Monday, July 18, 2011

Many U.S. energy companies seen ripe for picking: RRC, WLL, COG, CHK

Energy exploration companies like Range Resources (RRC-N 60.58 5.48 9.95%), Whiting Petroleum Corp. (WLL-N 58.37 2.87 5.17%) and Cabot Oil and Gas Inc. (COG-N 68.00 5.4 8.63%) have something that bigger oil companies desperately want: extensive acreage in U.S. shale basins.

Those companies and a long list of others are considered by Wall Street analysts to be takeover targets as a perfect storm for deal-making brews.

Sustained low natural gas prices have left some of the smaller companies vulnerable after they spent heavily to amass large areas to drill, while big companies are awash in cash. Crude prices around $100 US per barrel have also piqued interest in companies that own acres in oil-rich basins like the Eagle Ford and Permian in Texas.

"The large U.S. players all the way to the international companies have more cash than they know what to do with and a longer time horizon to develop the assets," said Neal Dingmann, an analyst with Suntrust Robinson Humphrey.

Mining giant BHP Billiton Plc's planned takeover of Petrohawk Energy Corp. for an eye-popping $12 billion pushed shares of potential targets sharply higher on Friday and is prompting a rush of speculation about who might be next.

"I think the key idea out there is you are looking for players that have a lead position in a basin," said Andrew Coleman, an analyst with Raymond James. "Who I think looks most interesting are Cabot and Whiting."

Cabot has acreage in the Permian Basin in Texas as well as positions in the Haynesville Shale, which straddles the Texas-Louisiana border. Whiting has acreage in the Permian and the oil-rich Bakken Shale in North Dakota.

Range Resources has substantial acreage in the Marcellus Shale in the U.S. Northeast. That basin is prized for its proximity to large natural gas consuming markets.

CHESAPEAKE SALE?

Companies that might bulk up on U.S. shale, bankers and analysts say, include ConocoPhillips, Marathon Oil Corp., Chevron Corp., Royal Dutch Shell Plc and foreign companies looking to take advantage of a weak dollar.

"Bigger companies are looking to add value," said one investment banker not authorized to speak on the record. "Shales are clearly part of their overall strategy and you've got to look at who the owners are of higher quality shale. It doesn't need to be a corporate transaction. Corporate transactions are tough to do, and there are lots of ways to capture shales."

Shares of Chesapeake Energy Corp. (CHK-N 32.25 2.04 6.75%) flew higher on Friday after news of the Petrohawk deal. But a number of analysts played down the possibility of a takeover.

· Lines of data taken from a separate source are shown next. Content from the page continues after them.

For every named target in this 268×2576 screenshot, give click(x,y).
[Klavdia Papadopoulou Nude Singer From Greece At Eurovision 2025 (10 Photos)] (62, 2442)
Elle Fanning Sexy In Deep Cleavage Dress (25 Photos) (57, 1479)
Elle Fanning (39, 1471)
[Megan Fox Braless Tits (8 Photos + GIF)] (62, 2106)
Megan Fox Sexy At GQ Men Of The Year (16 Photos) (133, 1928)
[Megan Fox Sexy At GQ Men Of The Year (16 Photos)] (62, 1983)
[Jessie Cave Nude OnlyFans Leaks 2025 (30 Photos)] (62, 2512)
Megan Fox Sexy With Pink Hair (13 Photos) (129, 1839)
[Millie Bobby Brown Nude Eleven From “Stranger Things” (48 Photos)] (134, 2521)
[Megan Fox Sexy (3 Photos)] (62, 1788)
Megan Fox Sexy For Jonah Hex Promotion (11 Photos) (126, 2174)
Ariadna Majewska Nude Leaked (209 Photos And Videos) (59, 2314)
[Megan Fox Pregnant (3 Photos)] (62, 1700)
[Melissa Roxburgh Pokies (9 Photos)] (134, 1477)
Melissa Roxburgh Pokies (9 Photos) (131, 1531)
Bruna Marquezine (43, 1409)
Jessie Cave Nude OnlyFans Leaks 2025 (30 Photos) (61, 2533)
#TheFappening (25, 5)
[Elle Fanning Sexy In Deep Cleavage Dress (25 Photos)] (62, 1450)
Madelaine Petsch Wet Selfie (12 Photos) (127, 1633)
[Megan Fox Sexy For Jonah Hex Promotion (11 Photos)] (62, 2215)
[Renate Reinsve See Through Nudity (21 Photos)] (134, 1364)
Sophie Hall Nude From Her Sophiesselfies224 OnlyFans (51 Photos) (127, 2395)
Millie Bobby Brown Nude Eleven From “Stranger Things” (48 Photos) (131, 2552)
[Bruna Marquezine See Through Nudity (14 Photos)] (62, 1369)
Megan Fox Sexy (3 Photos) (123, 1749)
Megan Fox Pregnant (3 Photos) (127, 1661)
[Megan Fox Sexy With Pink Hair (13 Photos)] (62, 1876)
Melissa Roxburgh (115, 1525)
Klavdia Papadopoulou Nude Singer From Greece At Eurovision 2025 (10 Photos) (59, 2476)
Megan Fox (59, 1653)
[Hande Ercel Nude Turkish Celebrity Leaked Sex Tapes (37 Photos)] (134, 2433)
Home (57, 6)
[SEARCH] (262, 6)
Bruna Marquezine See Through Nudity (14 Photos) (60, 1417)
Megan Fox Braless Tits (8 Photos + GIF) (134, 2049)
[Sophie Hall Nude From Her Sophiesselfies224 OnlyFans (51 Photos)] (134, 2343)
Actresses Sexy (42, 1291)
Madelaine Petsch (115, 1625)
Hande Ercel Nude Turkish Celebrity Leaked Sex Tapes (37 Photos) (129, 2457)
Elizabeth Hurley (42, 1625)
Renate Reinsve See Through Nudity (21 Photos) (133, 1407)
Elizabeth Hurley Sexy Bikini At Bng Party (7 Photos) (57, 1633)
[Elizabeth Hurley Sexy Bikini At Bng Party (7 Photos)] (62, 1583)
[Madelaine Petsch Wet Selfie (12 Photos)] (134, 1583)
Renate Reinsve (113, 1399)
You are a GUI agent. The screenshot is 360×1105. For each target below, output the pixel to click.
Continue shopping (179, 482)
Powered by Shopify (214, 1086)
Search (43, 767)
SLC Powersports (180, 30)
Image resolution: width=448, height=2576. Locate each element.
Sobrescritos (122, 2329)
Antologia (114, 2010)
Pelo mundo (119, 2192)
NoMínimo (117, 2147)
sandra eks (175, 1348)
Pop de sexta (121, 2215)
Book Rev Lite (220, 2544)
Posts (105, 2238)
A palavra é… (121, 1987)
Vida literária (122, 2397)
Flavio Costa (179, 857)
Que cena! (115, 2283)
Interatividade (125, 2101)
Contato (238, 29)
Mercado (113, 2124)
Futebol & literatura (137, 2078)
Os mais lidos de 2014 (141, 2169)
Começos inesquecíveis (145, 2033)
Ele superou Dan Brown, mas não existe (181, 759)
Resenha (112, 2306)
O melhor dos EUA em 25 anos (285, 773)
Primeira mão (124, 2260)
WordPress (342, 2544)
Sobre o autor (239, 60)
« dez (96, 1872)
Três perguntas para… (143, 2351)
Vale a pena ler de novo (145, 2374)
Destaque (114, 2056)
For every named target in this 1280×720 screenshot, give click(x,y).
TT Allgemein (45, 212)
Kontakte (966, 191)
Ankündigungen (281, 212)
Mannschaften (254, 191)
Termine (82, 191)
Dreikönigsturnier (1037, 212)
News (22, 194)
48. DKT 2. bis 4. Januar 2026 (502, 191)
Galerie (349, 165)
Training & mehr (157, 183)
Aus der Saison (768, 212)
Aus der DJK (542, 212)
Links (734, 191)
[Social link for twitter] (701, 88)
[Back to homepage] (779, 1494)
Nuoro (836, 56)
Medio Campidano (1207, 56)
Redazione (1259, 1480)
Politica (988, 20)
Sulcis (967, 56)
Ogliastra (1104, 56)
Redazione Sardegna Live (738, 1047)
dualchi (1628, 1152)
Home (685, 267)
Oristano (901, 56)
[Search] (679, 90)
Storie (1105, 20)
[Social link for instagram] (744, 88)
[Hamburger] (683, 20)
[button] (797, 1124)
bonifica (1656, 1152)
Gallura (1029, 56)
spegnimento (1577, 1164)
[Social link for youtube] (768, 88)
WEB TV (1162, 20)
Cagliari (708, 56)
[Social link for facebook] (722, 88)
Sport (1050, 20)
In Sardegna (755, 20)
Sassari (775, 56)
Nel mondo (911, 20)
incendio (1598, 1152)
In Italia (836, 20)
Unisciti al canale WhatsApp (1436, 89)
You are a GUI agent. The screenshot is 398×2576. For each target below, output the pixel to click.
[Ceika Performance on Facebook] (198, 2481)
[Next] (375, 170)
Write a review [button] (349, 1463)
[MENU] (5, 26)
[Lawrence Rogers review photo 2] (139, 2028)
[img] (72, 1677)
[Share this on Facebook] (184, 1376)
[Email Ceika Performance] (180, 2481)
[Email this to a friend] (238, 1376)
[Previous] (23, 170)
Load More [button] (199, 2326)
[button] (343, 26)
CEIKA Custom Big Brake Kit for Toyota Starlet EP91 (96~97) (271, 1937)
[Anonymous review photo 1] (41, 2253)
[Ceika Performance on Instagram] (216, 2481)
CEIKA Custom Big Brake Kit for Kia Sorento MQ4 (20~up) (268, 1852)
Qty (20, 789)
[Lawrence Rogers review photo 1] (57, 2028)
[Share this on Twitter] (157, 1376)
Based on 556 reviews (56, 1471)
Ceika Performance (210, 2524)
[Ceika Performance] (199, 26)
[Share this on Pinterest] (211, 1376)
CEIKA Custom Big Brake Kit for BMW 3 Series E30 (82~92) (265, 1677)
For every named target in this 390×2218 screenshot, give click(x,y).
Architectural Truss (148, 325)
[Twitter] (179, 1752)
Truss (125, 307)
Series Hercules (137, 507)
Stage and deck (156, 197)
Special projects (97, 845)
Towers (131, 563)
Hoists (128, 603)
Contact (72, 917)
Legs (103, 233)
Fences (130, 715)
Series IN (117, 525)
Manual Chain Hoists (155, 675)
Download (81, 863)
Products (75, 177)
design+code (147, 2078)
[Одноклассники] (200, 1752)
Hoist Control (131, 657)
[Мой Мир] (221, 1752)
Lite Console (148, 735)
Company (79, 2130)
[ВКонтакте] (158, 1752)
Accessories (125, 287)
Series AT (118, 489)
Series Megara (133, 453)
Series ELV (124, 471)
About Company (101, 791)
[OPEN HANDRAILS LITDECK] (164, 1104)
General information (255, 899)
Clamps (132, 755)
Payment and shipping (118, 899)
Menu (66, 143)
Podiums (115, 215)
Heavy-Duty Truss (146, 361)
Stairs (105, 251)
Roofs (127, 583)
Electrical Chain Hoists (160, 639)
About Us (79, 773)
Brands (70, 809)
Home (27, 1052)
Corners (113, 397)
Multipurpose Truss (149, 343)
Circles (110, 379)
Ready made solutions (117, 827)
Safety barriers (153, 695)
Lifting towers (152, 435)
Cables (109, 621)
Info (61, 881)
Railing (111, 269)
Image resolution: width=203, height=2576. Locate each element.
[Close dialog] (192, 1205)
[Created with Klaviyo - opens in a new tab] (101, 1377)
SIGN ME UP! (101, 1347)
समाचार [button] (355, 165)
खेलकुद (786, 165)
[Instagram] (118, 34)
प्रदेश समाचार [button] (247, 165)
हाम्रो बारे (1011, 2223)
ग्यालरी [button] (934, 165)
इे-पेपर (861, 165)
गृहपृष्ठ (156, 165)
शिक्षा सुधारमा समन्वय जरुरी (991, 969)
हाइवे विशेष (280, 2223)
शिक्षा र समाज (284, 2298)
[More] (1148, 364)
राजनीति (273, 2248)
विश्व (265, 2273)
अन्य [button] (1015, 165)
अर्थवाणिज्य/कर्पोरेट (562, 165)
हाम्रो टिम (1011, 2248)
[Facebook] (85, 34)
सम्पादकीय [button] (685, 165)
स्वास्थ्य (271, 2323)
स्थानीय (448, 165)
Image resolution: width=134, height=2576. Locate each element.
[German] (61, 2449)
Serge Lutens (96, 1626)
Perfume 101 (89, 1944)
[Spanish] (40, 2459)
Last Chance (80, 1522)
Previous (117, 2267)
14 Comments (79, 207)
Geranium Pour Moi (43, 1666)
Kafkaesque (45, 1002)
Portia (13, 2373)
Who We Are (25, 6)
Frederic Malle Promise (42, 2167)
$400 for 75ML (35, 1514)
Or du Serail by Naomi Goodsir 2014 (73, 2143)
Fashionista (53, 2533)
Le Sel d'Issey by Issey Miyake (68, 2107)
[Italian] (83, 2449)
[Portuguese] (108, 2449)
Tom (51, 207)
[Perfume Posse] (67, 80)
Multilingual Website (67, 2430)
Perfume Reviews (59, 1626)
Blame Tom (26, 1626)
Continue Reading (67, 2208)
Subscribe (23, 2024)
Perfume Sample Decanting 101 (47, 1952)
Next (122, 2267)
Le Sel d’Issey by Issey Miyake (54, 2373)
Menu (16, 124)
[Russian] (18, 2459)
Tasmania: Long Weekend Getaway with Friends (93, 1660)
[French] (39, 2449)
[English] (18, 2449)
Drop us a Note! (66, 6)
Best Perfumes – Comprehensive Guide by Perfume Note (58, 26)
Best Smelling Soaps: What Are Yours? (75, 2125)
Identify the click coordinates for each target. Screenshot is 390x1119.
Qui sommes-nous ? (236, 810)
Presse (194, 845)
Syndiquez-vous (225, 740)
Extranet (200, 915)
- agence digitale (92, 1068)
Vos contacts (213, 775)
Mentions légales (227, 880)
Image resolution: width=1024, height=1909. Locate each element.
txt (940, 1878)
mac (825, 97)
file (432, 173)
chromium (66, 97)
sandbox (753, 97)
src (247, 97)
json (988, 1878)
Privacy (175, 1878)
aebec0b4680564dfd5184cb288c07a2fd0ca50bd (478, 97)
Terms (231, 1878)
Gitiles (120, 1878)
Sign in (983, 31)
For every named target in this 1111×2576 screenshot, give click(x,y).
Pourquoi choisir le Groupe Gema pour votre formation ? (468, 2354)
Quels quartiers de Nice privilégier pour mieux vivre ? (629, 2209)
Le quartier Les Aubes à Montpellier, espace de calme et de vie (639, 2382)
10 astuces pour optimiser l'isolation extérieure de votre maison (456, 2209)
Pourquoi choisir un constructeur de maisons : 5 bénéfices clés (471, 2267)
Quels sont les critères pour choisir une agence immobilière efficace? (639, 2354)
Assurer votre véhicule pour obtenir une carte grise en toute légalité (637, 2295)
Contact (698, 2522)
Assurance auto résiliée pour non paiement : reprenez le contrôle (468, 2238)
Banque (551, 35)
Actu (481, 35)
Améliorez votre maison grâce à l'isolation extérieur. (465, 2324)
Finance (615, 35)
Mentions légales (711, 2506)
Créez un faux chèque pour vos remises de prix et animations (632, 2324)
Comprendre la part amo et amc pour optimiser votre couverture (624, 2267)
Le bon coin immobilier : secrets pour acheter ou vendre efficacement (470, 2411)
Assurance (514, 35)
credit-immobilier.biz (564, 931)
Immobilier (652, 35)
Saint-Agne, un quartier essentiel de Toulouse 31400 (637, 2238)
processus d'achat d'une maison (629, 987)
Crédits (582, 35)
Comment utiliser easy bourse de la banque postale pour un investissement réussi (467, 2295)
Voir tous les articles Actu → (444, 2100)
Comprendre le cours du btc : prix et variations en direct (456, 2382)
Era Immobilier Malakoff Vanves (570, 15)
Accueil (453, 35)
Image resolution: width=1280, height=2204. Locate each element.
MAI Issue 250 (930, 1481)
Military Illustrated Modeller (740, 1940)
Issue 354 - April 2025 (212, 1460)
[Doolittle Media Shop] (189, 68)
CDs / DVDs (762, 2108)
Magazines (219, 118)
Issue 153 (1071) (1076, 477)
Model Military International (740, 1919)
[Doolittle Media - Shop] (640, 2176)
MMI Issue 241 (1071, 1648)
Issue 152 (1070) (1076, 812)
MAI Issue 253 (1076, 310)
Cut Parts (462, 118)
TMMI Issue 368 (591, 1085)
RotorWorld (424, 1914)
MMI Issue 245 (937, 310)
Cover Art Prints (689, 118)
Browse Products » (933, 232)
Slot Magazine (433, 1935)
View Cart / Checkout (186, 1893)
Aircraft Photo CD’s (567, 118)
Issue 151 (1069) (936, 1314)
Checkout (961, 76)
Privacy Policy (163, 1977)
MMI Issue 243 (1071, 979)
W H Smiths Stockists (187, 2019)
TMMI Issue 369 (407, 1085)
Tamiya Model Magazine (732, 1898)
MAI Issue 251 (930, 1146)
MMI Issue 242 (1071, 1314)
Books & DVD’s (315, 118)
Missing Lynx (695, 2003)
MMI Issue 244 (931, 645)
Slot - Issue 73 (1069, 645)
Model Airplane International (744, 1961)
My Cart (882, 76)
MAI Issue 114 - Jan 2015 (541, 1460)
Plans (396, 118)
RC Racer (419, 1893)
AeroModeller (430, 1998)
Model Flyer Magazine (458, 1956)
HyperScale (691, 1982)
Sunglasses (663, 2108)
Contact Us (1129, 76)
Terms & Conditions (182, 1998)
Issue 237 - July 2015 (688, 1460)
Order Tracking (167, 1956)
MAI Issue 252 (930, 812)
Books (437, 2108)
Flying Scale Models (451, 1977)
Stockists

Chesapeake has acreage in nearly every major U.S. shale basin, including 450,000 acres in the red-hot Eagle Ford Shale. But the company's structure is complex and it has already formed a number of joint ventures for its shale assets.

"People are saying Chesapeake and EOG Resources Inc are targets, but those companies are awfully large," said John White, an analyst at Triple Double Advisors, an energy investment management firm in Houston. "And Chesapeake is such a beast in terms of its structure, they have so many JVs, it would be quite a structural challenge."